Exercise goal - Return exactly the lines of the records below, starting at the line that contains "Ana Karadžole (1468, 803)" and ending at the line that contains "Više (972, 1527)", with both of those lines kept.

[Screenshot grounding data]
━━━━━━━━━━━━━━━━━━━━━━━━━━━━━━

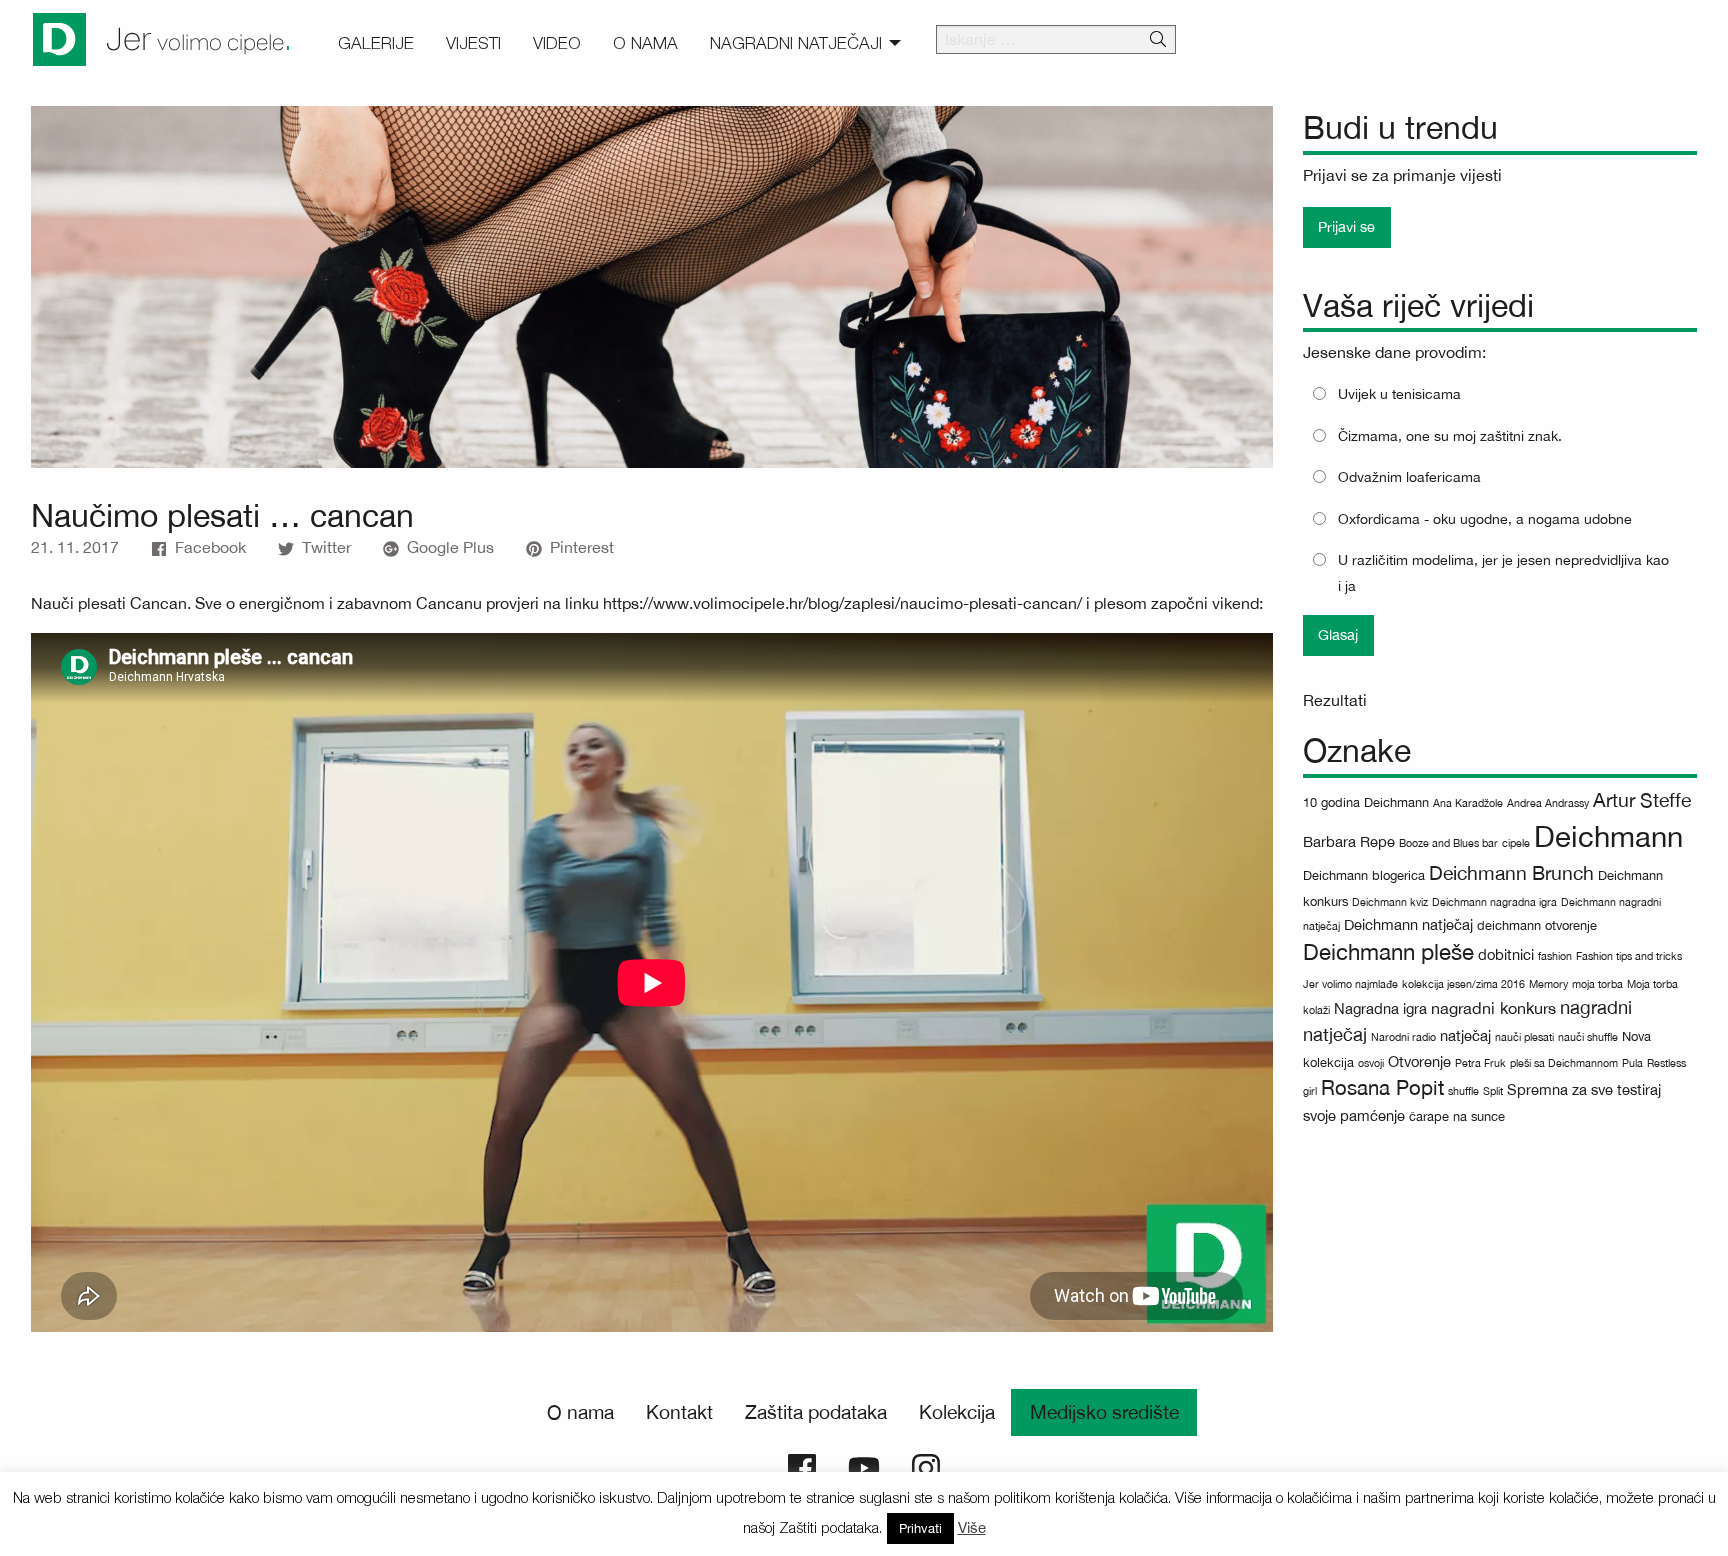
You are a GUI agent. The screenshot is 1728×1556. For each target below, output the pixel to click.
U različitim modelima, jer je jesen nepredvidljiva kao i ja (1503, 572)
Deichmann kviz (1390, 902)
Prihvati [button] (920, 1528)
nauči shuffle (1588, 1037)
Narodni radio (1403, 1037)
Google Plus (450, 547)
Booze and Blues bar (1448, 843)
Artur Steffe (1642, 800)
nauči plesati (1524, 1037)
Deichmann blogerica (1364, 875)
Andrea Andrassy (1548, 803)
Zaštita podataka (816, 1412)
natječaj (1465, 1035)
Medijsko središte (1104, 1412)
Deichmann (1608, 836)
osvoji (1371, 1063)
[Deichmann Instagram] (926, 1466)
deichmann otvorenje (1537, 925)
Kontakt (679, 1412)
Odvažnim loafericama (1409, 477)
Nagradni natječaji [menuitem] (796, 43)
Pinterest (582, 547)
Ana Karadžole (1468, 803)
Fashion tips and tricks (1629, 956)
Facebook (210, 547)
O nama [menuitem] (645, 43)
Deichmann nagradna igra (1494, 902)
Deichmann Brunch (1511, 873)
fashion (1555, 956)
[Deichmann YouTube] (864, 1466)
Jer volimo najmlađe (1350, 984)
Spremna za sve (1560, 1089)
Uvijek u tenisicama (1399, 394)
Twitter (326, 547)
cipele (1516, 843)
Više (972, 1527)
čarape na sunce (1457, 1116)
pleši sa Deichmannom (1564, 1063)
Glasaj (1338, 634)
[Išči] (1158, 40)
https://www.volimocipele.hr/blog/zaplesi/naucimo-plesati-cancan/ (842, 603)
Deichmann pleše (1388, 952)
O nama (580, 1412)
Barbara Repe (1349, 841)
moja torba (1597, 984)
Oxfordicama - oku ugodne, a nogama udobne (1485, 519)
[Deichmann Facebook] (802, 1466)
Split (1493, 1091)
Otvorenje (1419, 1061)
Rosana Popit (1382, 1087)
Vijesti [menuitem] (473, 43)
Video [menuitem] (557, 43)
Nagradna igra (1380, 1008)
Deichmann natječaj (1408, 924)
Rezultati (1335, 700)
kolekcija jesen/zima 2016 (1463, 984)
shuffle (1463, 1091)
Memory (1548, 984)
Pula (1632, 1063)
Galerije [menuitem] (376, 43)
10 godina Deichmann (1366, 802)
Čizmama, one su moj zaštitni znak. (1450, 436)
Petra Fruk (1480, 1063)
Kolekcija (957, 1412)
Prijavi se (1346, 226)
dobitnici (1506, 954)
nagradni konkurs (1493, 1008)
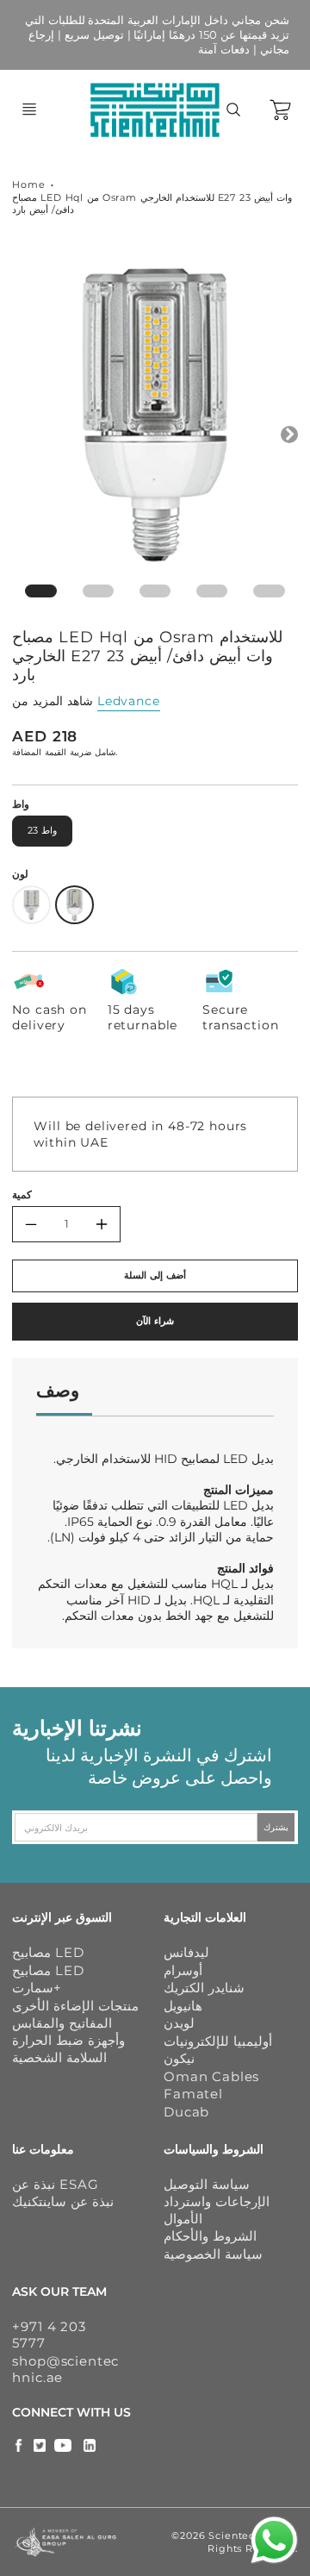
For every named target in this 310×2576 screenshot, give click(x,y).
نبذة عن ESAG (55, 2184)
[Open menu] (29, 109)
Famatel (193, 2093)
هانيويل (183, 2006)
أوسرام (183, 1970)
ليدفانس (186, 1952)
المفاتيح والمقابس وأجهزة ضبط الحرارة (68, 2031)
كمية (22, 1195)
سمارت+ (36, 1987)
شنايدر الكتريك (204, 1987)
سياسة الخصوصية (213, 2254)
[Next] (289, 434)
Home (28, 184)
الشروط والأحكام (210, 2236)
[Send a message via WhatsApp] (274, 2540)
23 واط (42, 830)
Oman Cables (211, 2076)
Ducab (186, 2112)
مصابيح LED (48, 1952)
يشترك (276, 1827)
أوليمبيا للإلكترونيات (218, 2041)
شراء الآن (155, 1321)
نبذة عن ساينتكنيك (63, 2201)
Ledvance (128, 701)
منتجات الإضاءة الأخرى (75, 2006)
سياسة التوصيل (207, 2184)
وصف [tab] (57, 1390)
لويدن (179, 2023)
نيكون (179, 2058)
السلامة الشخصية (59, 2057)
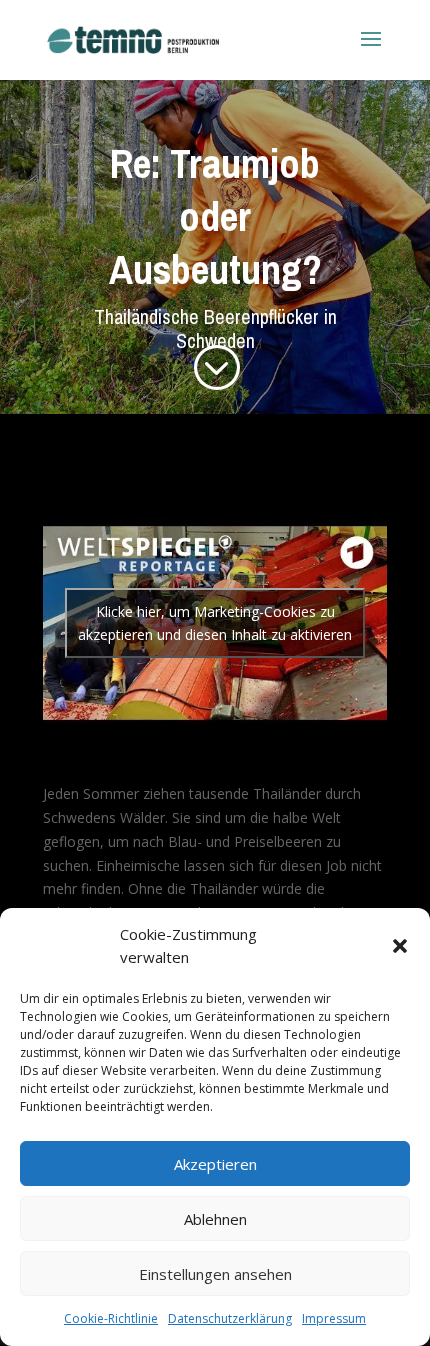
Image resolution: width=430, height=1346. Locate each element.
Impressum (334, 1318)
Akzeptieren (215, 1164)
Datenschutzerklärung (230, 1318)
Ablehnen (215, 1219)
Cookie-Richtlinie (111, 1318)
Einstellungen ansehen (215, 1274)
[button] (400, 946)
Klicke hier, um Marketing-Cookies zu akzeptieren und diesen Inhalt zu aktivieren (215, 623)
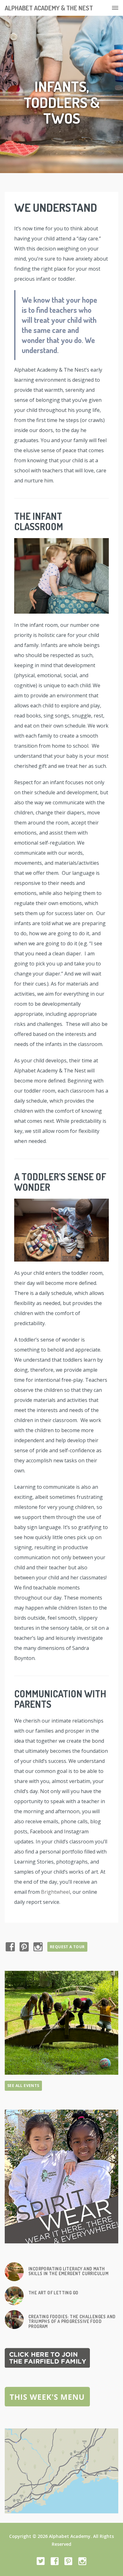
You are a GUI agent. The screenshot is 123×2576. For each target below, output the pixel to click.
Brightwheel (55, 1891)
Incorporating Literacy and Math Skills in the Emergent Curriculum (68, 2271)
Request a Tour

━━━━━━━━━━━━━━━━━━━━━━━━━━━━━━

Reply -
Ana Karadžole (1468, 803)
Fashion tips and tricks (1629, 956)
Facebook (210, 547)
O nama [menuitem] (645, 43)
Deichmann nagradna igra (1494, 902)
Deichmann Brunch (1511, 873)
fashion (1555, 956)
[Deichmann YouTube] (864, 1466)
Jer volimo najmlađe (1350, 984)
Spremna za sve (1560, 1089)
Uvijek u tenisicama (1399, 394)
Twitter (326, 547)
cipele (1516, 843)
Više (972, 1527)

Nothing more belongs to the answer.